As a producer, Carroll’s early experiments wove the stuttering precision of mid-era Warp with the gauzy emotional haze of shoegaze, culminating in the well-loved debut LP Melanaster. His follow-up, 2013’s Sings, revealed a more rhythmically-driven version of Carroll’s vision, influenced by the galvanic dance floor energy of larger live audiences. A densely-propulsive electronic journey rooted in shadowy forest imagery, Sings received universal critical acclaim, drawing praise from tastemakers like Pitchfork, Rolling Stone and Stereogum, and was honored with an album-of-the-week nod at Bandcamp.
With his new album Flight Patterns, Carroll has tuned his instruments skyward and infused his unique style of subtle and compelling dance music with samples and textures from the natural world. Bird songs, field recordings, gongs, deep basses, wooden percussion and plaintive analog synths provide the substrate for expansive instrumental songs with the kind of three-dimensional depth that invites immersive, intentional listening. Released in November 2018, Flight Patterns has already captured the attention of leading outlets like XLR8R, This Song Is Sick, and KCRW’s Morning Becomes Eclectic and represents a new high watermark for the veteran producer.
Onstage, Carroll brings a more raw and improvisatory adaptation of his music to rapt audiences, combining live sampling, drum pads and looping with stunning and often unorthodox turntable skills.
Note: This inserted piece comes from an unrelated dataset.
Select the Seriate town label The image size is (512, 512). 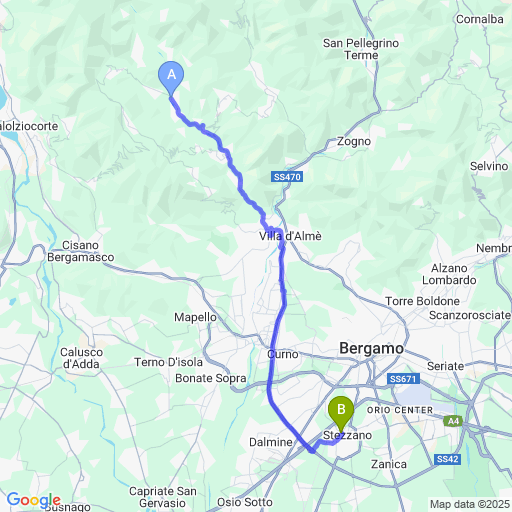click(x=446, y=366)
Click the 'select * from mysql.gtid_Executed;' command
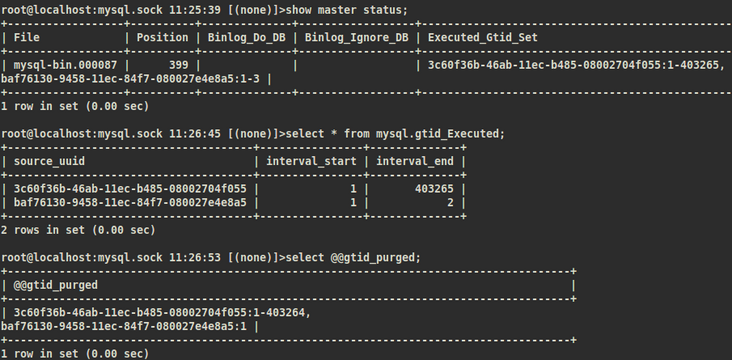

He has shared the stage with similarly-minded peers like Floating Points, Bonobo and DJ Shadow and has appeared at groundbreaking music festivals across the country (Coachella, Decibel, Moogfest).
“A lot of artists working to merge dance music’s propulsive complications with straightforward songwriting structures aim for something as simply excellent as this, and they often fail; however, Carroll hits a direct bullseye with “The Hunter”, and when the tart synth winds in about halfway through, it’s one of those eye-widening moments that should happen more often.”